Raja-raja Bugis masuk Kristen (abad ke-16).
Sejumlah penguasa kerajaan di Sulawesi Selatan pada abad ke 16, pernah dibaptis masuk Kristen, antara lain penguasa kerajaan Tallo, Suppa, Siang (Pangkajenne), Bacukiki, Alitta, dan Gowa. Penyebaran agama Katolik di Sulawesi-Selatan oleh Portugis, yang datang dari Malaka menuju ke daerah Ajatappareng dan Suppa lalu ke Siang (Pangkajenne). Injil masuk ke Gowa dari Ternate pada tahun 1539, sementara ke Ajattapareng, Suppa dan Siang, tahun 1534.
Kristenisasi raja-raja Bugis/Makassar dimulai dengan kedatangan seorang pedagang Portugis, Antonio de Paiva yang tertarik pada kekayaan daerah Indonesia Timur, khususnya kayu cendana. Mula-mula Antonio datang ke Siang, kemudian singgah di Suppa. Pada kesempatan itulah penguasa di Suppa dan Siang dibaptis setelah perdebatan teologis yang hangat.
Peta kuno Sulawesi buatan Portugis abad ke14. Foto: dediniblog.wordpress.com |
Tahun 1537 raja Gowa mengirim suatu perutusan kepada Antonio Galvao, panglima Portugis di Ternate, untuk meminta perlindungan terhadap Ternate. Di Ternate dua pangeran Makassar dibaptis. Sekembalinya ke Makassar mereka mengadakan propaganda untuk agama Kristen, dan banyak berhasil, sehingga meminta imam Katolik dari Ternate.
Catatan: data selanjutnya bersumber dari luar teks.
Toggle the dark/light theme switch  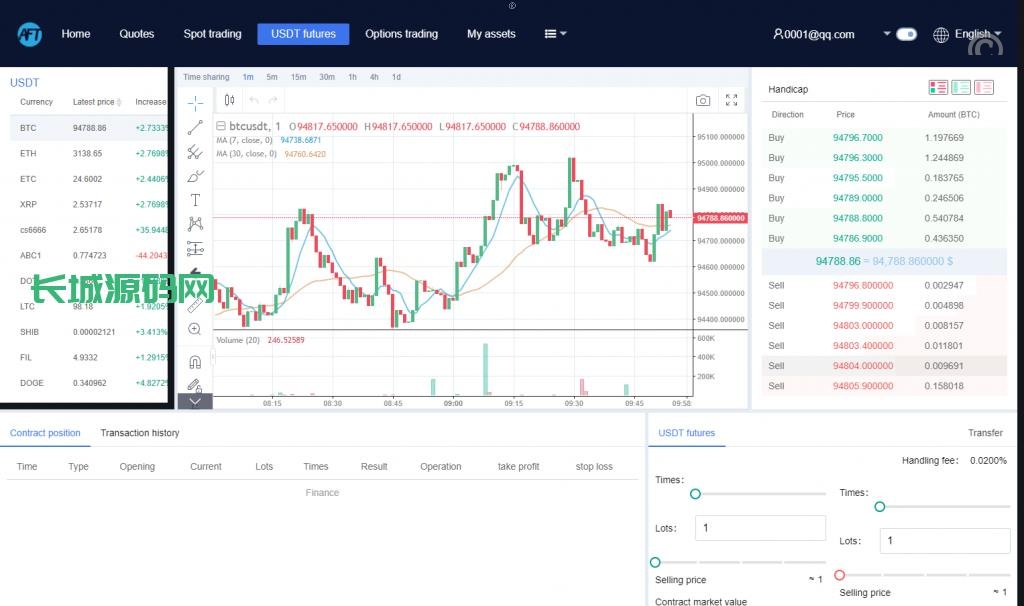tap(906, 34)
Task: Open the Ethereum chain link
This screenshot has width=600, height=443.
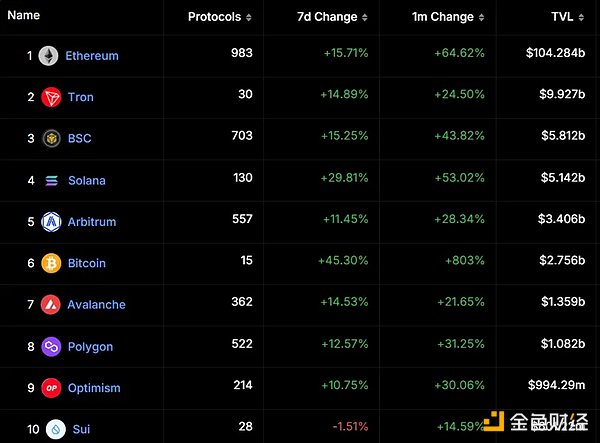Action: [92, 56]
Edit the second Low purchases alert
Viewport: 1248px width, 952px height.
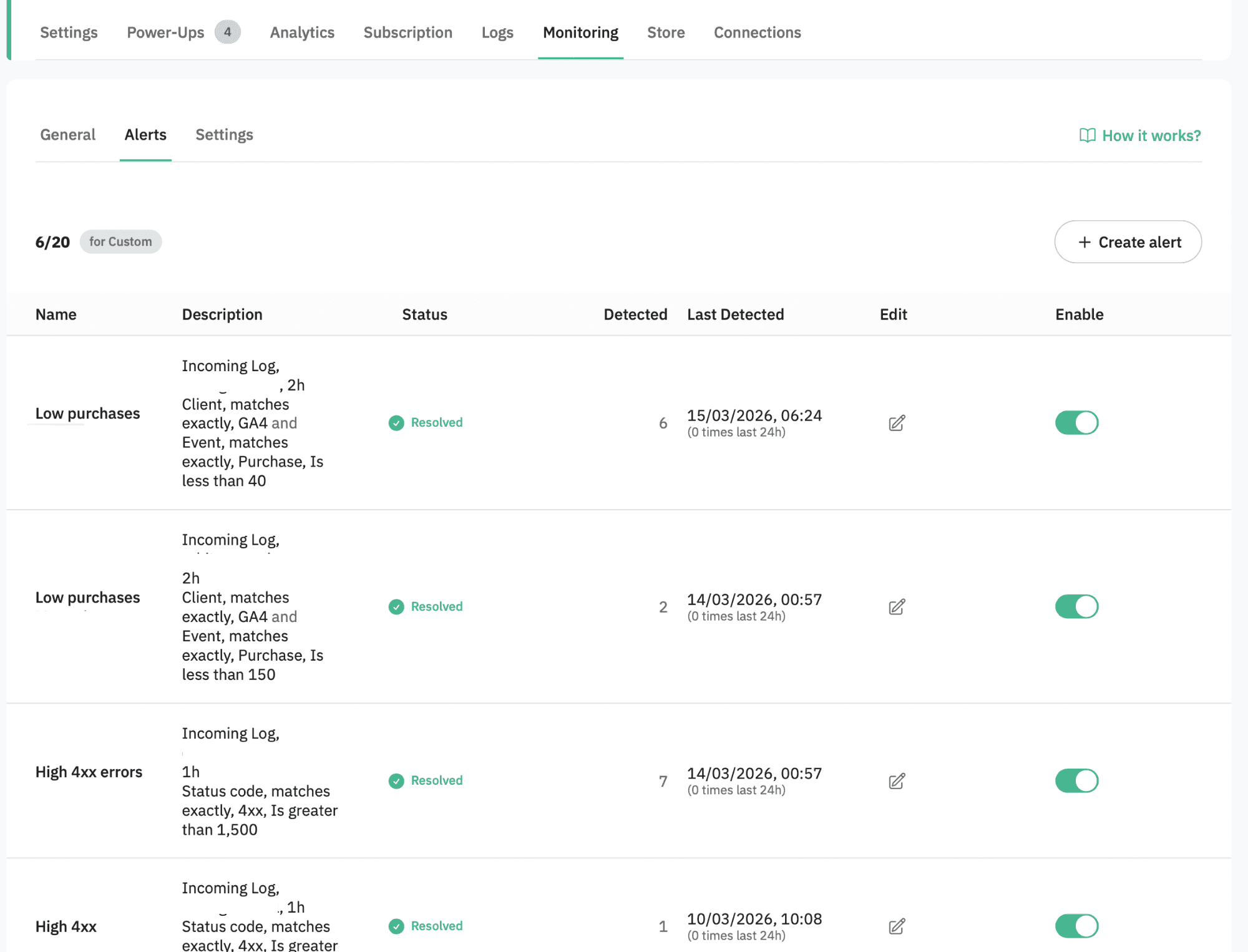[x=897, y=606]
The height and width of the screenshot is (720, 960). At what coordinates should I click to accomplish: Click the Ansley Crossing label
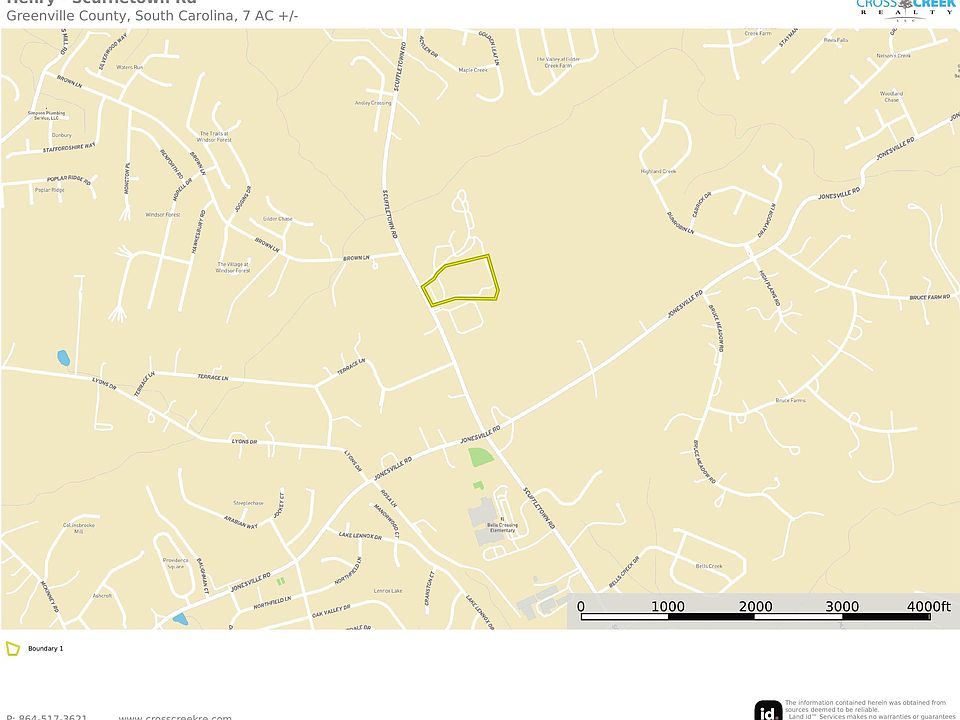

Tetapi oleh serangan angin topan, kapal yang membawa dua orang imam itu berlabuh di Filipina dan bukan di Makassar. Baru pada enam tahun kemudian sebuah kapal Portugis tiba lagi di Makassar untuk memuat kayu cendana. Pada kesempatan itu raja Supa (dekat Pare-pare) dan raja Siang dibaptis.
Apa alasan kedua penguasa ini mau dibaptis masuk agama Katolik? Kemungkinan untuk membuat persekutuan militer dalam menghadapi serangan kerajaan kembar Gowa dan Tallo. Di kisahkan, ketika Antonio de Paiva kembali ke Malaka, ikut serta utusan dari kedua penguasa ke Malaka untuk meminta Gubernur Malaka mengirimkan imam Katolik ke Suppa dan Siang dan jika mungkin bantuan militer. Bahkan ikut pula serta dua putra penguasa dari Suppa. Kedua pemuda itu, kemudian dibawa ke Eropa.
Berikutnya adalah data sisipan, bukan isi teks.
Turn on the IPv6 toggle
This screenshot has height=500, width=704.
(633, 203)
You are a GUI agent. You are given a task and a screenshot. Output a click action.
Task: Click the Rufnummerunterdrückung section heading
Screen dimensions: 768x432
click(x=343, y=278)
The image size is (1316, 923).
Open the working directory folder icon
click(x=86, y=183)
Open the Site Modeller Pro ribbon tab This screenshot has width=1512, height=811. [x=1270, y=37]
Mendengar permintaan kedua penguasa di Sulawesi Selatan itu, misionaris Katolik yang terkenal, Franciscus Xaverius, berangkat ke Malaka dan dari sana ia mau ke Suppa, tapi batal, karena di terjadi perang antara Wajo dan Sidenreng. Sidenreng bersekutu dengan Suppa dan Siang. Sebelumnya sudah datang pastor Vicente Viegas dari Malaka, dan dialah yang membaptis penguasa Alitta dan Bacukiki.
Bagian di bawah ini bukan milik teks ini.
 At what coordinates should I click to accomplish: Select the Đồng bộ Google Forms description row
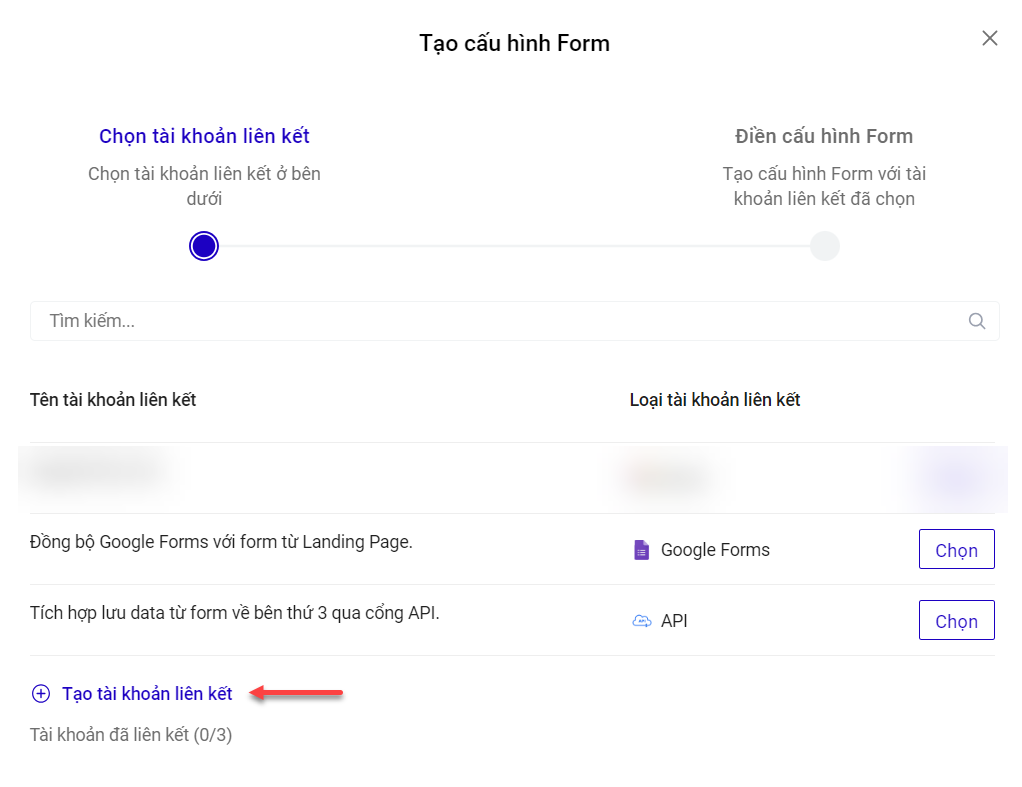(221, 542)
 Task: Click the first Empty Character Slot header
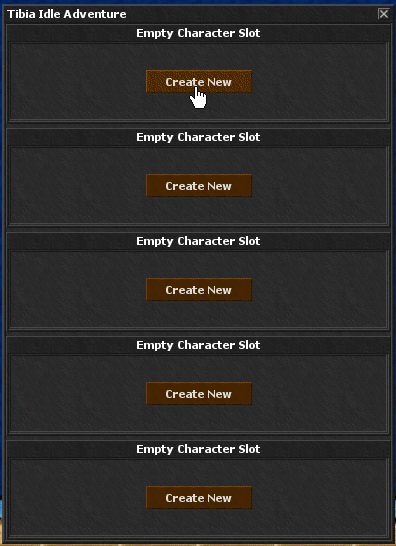click(198, 33)
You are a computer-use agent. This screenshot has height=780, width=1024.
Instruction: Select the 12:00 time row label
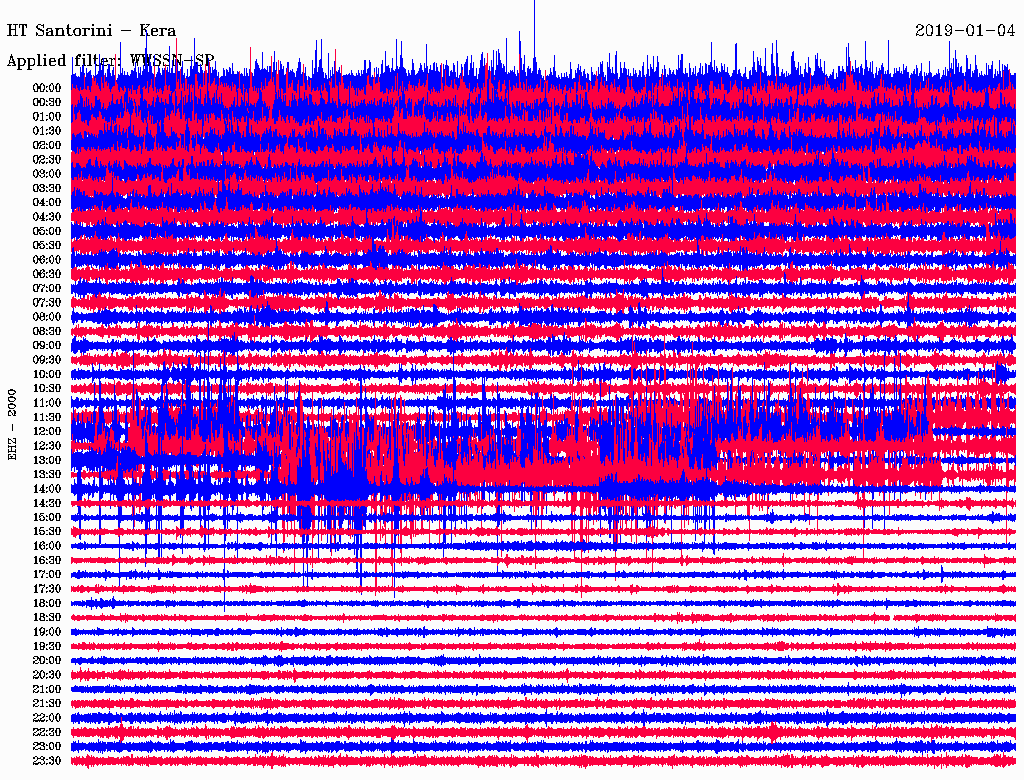tap(47, 431)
Kekristenan di Suppa, Siang, Alitta dan Bacukiki berakhir karena seorang perwira Portugis yang bernama Juan de Eredia membawa lari seorang putri penguasa Suppa. Orang-orang Portugis buru-buru meninggalkan Suppa dan membawa putri penguasa Suppa tersebut ke kapal.
Anak blasteran putri penguasa Suppa dengan perwira Portugis itu bernama Manuel Godinho de`Eredia, ibunya juga diberi nama Portugis, Donna Ele’na Vesiva. Manuel Godinho menjadi seorang terpelajar, ia menjadi penulis dan ahli geografi. Dialah yang pertama kali menyebut adanya pulau di sebelah selatan Timor yang kemudian dikenal sebagai Australia.